By: Iván Tobar, journalist VRID UdeC / ivtobar@udec.cl | Images: Department of Earth Sciences
Paleontology is the science that studies fossils. Fossils are evidence of past life, plant, or animal, with organic structure, recorded in rocks. It is a field of knowledge in which professionals from diverse fields, mainly Biology and Geology, can specialize.
The history of paleontology at a national level is interwoven with the development of this science at our University under Professor Lajos Biró-Bagóczky. His legacy includes, among other milestones, the foundation of the Department of Earth Sciences and the beginning of the collections that, over time, would form the basis of the current UdeC Geological Museum that bears his name.
Biró-Bagóczky was a Hungarian geologist and paleontologist who arrived in Chile in 1959 and was hired by the then Central Institute of Biology of UdeC in 1965. In 1972, he presented to the then Superior Council the project of forming the Department of Geology and Paleontology, now the Department of Earth Sciences.
He died in August 1993, and part of his academic legacy at the University includes a paleontological library and a collection with 20,000 fossils. In addition, he left important contributions to the knowledge of Paleontology in Chile, with publications from the localities of Lo Valdés, Baños del Flaco, Tubul, and Quiriquina Island, among others.
With the arrival of Professor Biró, paleontology developed at the regional level. His main scientific legacy is to have formally proposed the name of the ‘Quiriquina Formation,’ a world-renowned geological formation of the Late Cretaceous period for its important fossiliferous content of fauna, primarily mollusks, and vertebrates, which renowned foreign researchers have studied. The collection of the Quiriquina Formation has 3,550 species in the University’s Geological Museum.
Dissemination of new knowledge
In 2008, the Chilean Association of Paleontology (AChP) was founded to help protect the country’s paleontological heritage and is the heir to a long scientific tradition.
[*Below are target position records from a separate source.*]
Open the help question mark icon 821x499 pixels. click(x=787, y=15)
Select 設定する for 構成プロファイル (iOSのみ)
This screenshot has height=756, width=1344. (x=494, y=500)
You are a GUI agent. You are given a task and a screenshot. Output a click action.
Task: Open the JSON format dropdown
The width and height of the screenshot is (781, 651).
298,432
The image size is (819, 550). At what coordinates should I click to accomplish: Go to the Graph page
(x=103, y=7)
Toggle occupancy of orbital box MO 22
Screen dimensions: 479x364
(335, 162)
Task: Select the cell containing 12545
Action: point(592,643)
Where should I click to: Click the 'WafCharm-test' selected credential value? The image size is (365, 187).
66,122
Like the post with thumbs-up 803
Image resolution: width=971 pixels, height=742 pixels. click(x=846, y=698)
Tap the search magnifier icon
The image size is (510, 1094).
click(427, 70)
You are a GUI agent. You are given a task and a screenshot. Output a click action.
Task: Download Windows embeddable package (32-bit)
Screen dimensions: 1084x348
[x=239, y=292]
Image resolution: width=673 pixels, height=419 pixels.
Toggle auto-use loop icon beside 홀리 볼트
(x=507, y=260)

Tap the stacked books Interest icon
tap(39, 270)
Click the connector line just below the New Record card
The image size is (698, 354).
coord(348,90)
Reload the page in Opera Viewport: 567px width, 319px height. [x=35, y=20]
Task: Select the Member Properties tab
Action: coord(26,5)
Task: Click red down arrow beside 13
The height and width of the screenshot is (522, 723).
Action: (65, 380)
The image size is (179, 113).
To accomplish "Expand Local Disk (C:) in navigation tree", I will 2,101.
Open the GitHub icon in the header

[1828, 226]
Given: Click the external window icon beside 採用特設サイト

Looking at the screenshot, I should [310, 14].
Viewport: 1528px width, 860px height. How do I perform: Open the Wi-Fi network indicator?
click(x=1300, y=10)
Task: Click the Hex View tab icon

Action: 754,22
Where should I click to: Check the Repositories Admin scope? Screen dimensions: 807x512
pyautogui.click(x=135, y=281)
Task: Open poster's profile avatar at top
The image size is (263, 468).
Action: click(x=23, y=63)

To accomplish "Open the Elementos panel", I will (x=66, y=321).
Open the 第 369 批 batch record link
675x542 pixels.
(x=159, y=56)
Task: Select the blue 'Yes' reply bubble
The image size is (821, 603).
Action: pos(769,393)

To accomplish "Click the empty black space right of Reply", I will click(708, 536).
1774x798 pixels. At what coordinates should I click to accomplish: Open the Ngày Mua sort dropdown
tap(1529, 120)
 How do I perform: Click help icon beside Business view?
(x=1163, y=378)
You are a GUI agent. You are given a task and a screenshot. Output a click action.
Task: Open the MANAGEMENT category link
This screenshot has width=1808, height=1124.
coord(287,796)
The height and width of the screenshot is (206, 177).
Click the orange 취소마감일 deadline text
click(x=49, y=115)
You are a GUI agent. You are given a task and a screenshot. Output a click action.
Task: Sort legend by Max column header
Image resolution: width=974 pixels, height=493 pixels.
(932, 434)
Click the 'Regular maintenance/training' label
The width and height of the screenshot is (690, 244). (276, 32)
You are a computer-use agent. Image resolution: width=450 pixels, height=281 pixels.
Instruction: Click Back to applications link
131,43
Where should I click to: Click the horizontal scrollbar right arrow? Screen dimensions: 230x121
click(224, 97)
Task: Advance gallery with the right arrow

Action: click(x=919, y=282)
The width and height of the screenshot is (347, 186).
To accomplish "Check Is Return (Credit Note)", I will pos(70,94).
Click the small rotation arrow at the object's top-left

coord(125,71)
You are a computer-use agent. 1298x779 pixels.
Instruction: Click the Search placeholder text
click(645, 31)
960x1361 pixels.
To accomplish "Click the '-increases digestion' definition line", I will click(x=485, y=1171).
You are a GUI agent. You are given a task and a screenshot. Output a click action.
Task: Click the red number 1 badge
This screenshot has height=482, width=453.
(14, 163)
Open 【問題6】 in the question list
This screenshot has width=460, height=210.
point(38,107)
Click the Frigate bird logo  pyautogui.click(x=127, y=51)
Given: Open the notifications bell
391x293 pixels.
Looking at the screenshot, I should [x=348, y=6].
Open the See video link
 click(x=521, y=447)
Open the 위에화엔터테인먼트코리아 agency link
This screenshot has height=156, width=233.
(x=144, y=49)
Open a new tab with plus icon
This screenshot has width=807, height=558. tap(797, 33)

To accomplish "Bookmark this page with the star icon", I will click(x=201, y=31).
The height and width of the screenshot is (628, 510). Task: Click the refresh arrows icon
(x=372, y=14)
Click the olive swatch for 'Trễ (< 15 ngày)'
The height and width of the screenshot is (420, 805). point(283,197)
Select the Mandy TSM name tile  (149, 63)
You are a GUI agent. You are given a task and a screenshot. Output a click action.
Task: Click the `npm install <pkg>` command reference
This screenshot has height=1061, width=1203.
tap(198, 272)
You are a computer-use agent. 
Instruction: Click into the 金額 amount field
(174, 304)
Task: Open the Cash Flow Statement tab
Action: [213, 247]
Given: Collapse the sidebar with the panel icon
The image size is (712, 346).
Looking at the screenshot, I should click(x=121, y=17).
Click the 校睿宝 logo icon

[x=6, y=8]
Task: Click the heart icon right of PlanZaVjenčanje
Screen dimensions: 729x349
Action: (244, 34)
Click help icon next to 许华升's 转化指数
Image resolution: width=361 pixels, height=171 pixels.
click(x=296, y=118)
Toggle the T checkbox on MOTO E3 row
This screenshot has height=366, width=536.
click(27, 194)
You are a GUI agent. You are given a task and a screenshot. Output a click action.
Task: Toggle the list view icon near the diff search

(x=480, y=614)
One of its founding members and a referential figure of this area in our country is Professor Sylvia Palma Heldt, biologist-paleontologist, who, being a disciple of Professor Biró, continues the line of teaching and research in paleontology. Her specialty is paleobotany, with an emphasis on paleopalynology, which, she explains, is “the study of fossil spores and pollen grains contained in rocks that indicate environments and climates of the past. Years of research in the subject generated the Department’s Paleopalinotheca, with more than 3,000 palynological samples of south-central Chile, the Arauco Basin, and insular Antarctic territory.”
“In parallel with the incorporation of geologist Luis Arturo Quinzio, the development of Invertebrate Paleontology continued, with an emphasis on mollusks and regional geology,” Professor Palma mentions. “For years, the different lines of paleontology have been the subjects of memoirs or undergraduate theses,” the academic explains, adding that “doctoral theses have also been written on related topics, including that of Christian Salazar, a geologist-paleontologist, who continued the studies carried out by Professor Biró in the town of Lo Valdés, incorporating nearly 500 fossil species of mollusks into the Geological Museum.”
Another example is the doctoral thesis in Geological Sciences UdeC of geologist Andrés Solórzano, who referenced a new species of vertebrate named Protypotherium concepcionensis in recognition of our university’s centenary. One of the most striking points of this work is that it provides crucial insights into the relationship between landscapes and the evolution of the animal species that inhabit them.
The geological museum and its 20,000 fossils have completed the development of paleontology at the university. The museum aims to strengthen undergraduate and postgraduate teaching, which is complemented by rock and mineral collections. Gerardo Flores, the museum curator, highlights that “with the opening of the current exhibition halls in 2009, we received delegations of students from the region and the general public, around 4,000 people.”
The museum is free of charge and offers guided tours. Flores says, “The tours generate an expository discourse oriented to the knowledge of fossils, minerals, and rocks and illustrate the evolutionary processes and dynamics of our planet related to geological processes.” Professor Palma adds, “Geology students monitor the guided tours.”
The expert says that “paleontology has seen an explosive development in Chile in the last 20 years, the most striking being the findings of marine reptiles, gliding reptiles, and the well-known dinosaurs. Not to mention numerous mollusks such as ammonites as well as vegetables, which are true thermometers of the past’s climate.”
“It is a science in continuous expansion since there is a lot to be discovered in our country,” she concludes.